Hem Cale hem de ejderha kabul etti. Rosalyn, sonunda başını sallamadan önce bunu merakla izledi.
“Genç efendi Cale ve Dragon-nim ile bir yemek. Bu bir onur.”
Rosalyn çatalını zarif bir şekilde kaldırırken sakindi. Cale çorbasını içmeye devam ederken onun ifadesini gözlemledi.
“O gerçekten cesur bir insan.”
Başka herhangi bir büyücü şu anda durmaksızın titriyor ve ejderhayı övüyordu. Daha sonra ejderhadan onlara biraz da olsa mana veya sihir hakkında bilgi vermesini isterlerdi. Bir ejderhanın büyüsü, kıtadaki her büyücüyü çıldırtacak bir şeydi.
Cale, salata ile başlayan Rosalyn ile konuşmaya başladı.

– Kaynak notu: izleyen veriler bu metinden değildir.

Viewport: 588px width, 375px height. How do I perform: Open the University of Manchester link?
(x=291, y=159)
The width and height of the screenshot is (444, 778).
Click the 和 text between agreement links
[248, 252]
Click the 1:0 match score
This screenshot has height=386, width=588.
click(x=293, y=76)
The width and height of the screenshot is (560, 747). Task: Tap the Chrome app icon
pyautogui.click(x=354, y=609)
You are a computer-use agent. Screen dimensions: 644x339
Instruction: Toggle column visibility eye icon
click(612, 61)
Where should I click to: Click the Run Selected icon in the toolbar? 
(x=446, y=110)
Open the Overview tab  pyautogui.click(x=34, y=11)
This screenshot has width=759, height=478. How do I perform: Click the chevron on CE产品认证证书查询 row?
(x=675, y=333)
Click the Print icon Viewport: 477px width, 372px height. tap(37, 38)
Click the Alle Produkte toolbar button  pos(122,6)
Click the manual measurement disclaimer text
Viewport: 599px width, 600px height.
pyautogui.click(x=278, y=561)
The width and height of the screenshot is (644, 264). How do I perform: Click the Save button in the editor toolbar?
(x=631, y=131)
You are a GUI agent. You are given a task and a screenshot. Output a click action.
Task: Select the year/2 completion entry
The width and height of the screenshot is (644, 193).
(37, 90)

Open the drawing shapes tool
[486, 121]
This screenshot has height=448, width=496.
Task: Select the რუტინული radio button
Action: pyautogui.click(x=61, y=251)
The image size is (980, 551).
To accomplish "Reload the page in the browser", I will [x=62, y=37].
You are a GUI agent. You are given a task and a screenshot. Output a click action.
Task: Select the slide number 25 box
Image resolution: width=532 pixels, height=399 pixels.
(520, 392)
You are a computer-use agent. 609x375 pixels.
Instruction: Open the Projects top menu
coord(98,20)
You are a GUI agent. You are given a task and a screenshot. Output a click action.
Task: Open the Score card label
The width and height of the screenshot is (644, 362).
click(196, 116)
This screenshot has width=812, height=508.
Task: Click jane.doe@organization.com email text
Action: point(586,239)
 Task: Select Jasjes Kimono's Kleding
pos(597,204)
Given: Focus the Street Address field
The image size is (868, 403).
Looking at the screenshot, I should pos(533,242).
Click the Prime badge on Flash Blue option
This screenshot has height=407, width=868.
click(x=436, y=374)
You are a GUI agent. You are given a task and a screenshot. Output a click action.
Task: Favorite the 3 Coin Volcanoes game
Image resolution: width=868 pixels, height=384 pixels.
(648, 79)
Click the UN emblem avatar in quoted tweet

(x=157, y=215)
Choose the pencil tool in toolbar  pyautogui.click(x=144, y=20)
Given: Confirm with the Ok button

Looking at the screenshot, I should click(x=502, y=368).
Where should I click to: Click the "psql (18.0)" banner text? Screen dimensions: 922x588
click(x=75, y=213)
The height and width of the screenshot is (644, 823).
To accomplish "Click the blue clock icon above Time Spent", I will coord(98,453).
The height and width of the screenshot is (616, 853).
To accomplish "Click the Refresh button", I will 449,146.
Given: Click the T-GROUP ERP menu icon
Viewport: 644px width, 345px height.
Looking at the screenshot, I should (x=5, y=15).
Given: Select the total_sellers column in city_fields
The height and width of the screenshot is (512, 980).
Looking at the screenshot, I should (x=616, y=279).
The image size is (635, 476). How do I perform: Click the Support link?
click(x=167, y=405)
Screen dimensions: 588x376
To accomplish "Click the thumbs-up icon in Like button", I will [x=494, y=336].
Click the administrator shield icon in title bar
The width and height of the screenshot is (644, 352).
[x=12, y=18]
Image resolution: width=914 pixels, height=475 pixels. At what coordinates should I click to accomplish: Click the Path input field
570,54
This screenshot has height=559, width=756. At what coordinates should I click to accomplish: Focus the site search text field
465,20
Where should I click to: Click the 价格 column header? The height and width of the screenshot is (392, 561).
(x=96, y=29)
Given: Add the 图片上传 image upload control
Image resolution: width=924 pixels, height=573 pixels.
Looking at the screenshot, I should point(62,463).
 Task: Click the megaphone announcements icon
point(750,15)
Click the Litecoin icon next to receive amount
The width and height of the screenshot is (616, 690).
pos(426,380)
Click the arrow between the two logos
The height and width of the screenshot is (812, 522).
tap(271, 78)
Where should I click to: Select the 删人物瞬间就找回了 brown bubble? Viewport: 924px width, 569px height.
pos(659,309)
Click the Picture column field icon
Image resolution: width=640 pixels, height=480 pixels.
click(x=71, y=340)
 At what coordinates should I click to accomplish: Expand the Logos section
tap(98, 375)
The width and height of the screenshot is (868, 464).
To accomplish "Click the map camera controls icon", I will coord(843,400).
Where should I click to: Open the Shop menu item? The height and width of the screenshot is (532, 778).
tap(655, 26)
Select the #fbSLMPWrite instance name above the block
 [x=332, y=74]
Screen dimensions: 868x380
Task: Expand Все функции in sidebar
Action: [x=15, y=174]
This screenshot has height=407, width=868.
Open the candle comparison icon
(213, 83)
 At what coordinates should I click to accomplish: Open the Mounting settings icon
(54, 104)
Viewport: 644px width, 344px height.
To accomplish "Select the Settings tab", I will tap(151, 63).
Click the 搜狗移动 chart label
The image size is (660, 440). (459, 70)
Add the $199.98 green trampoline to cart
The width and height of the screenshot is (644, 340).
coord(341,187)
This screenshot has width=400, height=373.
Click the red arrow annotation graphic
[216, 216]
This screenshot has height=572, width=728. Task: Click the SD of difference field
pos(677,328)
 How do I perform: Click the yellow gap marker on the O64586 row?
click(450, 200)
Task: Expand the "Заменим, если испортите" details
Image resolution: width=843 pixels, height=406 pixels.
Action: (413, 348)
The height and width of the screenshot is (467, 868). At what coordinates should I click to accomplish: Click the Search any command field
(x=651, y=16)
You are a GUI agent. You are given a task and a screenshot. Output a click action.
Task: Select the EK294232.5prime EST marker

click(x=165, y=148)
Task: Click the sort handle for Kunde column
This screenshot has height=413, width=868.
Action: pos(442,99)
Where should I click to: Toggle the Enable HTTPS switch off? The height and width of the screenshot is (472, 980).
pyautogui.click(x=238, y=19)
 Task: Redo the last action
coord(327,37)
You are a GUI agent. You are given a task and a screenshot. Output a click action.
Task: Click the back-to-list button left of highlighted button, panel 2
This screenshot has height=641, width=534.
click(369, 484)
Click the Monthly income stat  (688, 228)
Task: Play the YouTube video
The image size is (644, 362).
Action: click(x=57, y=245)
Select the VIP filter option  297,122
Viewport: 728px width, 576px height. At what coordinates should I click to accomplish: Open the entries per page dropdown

“Lütfen burada istediğin kadar kalmaktan çekinme.”
“Genç efendi Cale.”
“Evet?”
“Merak ettiğim üç şey var. Ama biri zaten çözüldü, yani iki tane daha var. Bunları sorabilir miyim?”
“Lütfen yap.”
İlki muhtemelen ejderha hakkındaydı. Cale, uzun süre düşündükten sonra ejderhanın varlığını Rosalyn’e açıklamaya karar vermişti. Böylesi onun için daha faydalı olacak gibi hissediyordu.
Diğer iki soruyu da tahmin edebileceğini hissetti.
“İşte merak ettiğim ikinci şey.”
Rosalyn sorusunu sakince ve içtenlikle sordu.
“Davet edilmeyen birinin evinizde bu şekilde kalmasına izin vermekte bir sakınca var mı? Ben bir büyücü olsam bile, bir soylu olarak, yabancılarla ilişki kurma konusunda hassas olmalısınız.”
Cale bu soruyu kolaylıkla yanıtladı.
“Sorun değil çünkü sen Choi Han’ın getirdiği birisin.”
Cale, Rosalyn’e dönüp konuşmaya devam etmeden önce bifteği yemekte olan Kara Ejder’e baktı.
“Bu adam bende de var.”
Kara Ejder bu açıklamaya yanıt vermedi. Ancak yüzünü et tabağına sokmadan ve bifteği eskisinden daha hızlı yemeye başlamadan önce kanadını bir kez salladı. Rosalyn, kırmızı gözbebekleri somon bifteği yiyen Cale’e dönmeden önce uzun bir süre ejderhayı izledi.
“… anlıyorum. O zaman işte üçüncü sorum.”
Cale somon bifteğini yemeyi bıraktı ve Rosalyn’e baktı. Gözleri buluştu ve Cale onun kırmızı gözbebeklerini görebildi. Başlangıçta Rosalyn, başkente girdiklerinde gözbebeklerini sihirle kırmızıdan siyaha çevirdi. Aynı şeyi saç rengiyle de yaptı. Ancak, şu anda durum böyle değildi.
Rosalyn sorusunu sordu.
“Soylu olmana rağmen neden benimle bu kadar saygılı konuşuyorsun?”
Cale somon bifteğinin yanındaki şarap kadehini kaldırdı ve beyaz şaraptan bir yudum aldı. Daha sonra konuşmaya başladı.
“Kızıl saçlar, kızıl gözbebekleri ve bir büyücü. Bir de kendi kendine açıkladığın Rosalyn adın var.”
Birisi bu konuda bu kadar net konuşurken bilmiyormuş gibi davranmak tuhaftı.
Cale sorarken gülümsemeye başladı.
“Prenses-nim, benimle bu kadar saygılı konuşmayı bırakması gereken sen değil misin?”